***** Data to use

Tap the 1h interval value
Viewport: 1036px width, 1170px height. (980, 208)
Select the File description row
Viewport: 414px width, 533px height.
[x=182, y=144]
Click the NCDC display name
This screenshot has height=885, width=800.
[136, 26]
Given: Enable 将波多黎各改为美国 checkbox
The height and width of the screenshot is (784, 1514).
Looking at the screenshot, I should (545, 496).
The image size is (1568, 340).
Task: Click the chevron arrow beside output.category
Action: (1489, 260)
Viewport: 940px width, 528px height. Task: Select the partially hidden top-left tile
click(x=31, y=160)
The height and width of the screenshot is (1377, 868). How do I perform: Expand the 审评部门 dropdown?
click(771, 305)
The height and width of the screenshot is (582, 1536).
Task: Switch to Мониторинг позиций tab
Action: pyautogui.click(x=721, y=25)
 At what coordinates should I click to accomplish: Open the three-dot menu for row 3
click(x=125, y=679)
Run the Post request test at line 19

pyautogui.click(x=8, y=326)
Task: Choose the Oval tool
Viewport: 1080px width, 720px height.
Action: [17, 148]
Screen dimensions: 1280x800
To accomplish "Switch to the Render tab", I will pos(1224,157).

**********

• **Given task**: Rewrite the listing above as a Markdown table with the columns Row and Line, numbering each row and leaving out blank lines.

• **Task answer**:
| Row | Line |
|---|---|
| 1 | Tap the 1h interval value |
| 2 | Viewport: 1036px width, 1170px height. (980, 208) |
| 3 | Select the File description row |
| 4 | Viewport: 414px width, 533px height. |
| 5 | [x=182, y=144] |
| 6 | Click the NCDC display name |
| 7 | This screenshot has height=885, width=800. |
| 8 | [136, 26] |
| 9 | Given: Enable 将波多黎各改为美国 checkbox |
| 10 | The height and width of the screenshot is (784, 1514). |
| 11 | Looking at the screenshot, I should (545, 496). |
| 12 | The image size is (1568, 340). |
| 13 | Task: Click the chevron arrow beside output.category |
| 14 | Action: (1489, 260) |
| 15 | Viewport: 940px width, 528px height. Task: Select the partially hidden top-left tile |
| 16 | click(x=31, y=160) |
| 17 | The height and width of the screenshot is (1377, 868). How do I perform: Expand the 审评部门 dropdown? |
| 18 | click(771, 305) |
| 19 | The height and width of the screenshot is (582, 1536). |
| 20 | Task: Switch to Мониторинг позиций tab |
| 21 | Action: pyautogui.click(x=721, y=25) |
| 22 |  At what coordinates should I click to accomplish: Open the three-dot menu for row 3 |
| 23 | click(x=125, y=679) |
| 24 | Run the Post request test at line 19 |
| 25 | pyautogui.click(x=8, y=326) |
| 26 | Task: Choose the Oval tool |
| 27 | Viewport: 1080px width, 720px height. |
| 28 | Action: [17, 148] |
| 29 | Screen dimensions: 1280x800 |
| 30 | To accomplish "Switch to the Render tab", I will pos(1224,157). |